*What you will do:*
Scan the records below. Copy every line in which the word "agent" appears.

*Recorded data:*
..........
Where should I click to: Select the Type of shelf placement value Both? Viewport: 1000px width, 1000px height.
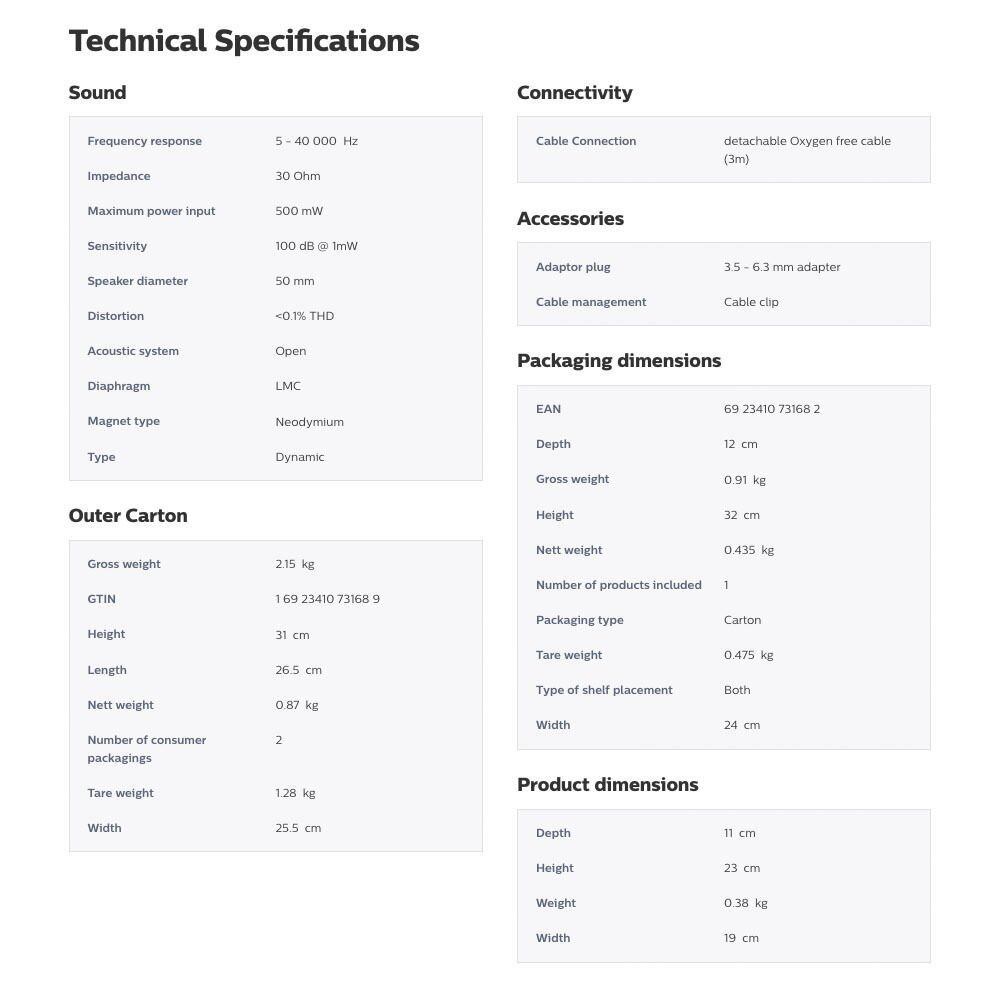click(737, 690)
..........
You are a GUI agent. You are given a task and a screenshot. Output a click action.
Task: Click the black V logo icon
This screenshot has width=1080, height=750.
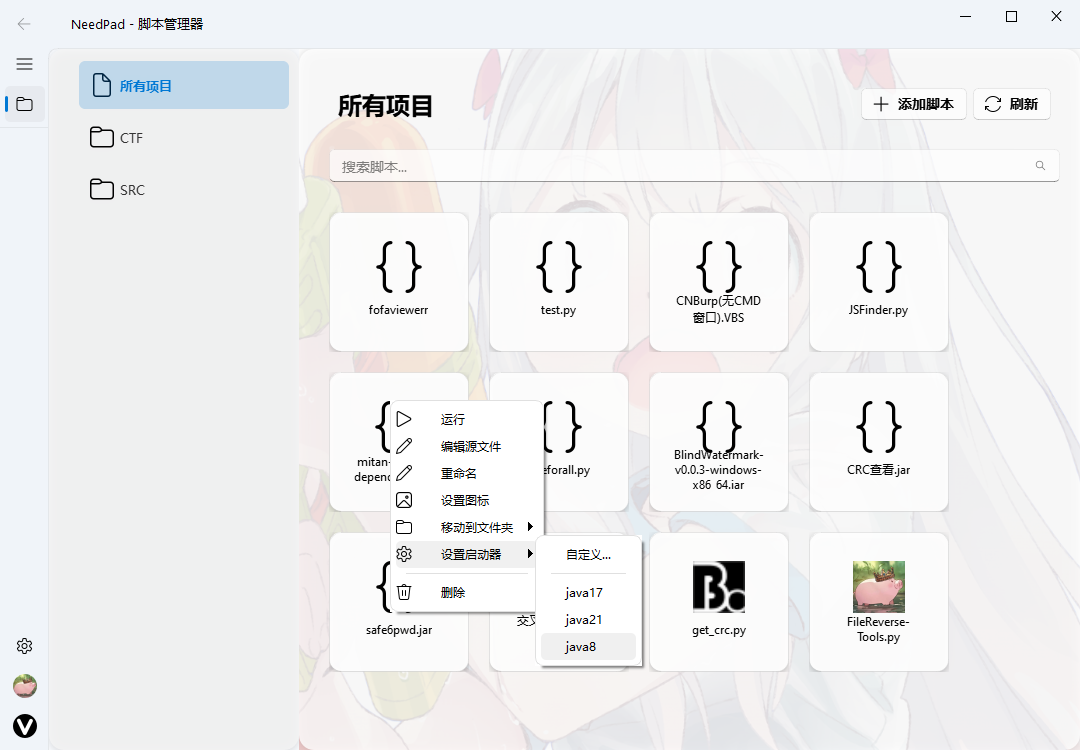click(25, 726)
..........
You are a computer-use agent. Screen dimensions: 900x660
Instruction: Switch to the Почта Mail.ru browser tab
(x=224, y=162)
..........
*Exercise answer:*
You are a GUI agent. You are given a task and a screenshot. Output a click action.
You are a computer-use agent. Screen dimensions: 900x660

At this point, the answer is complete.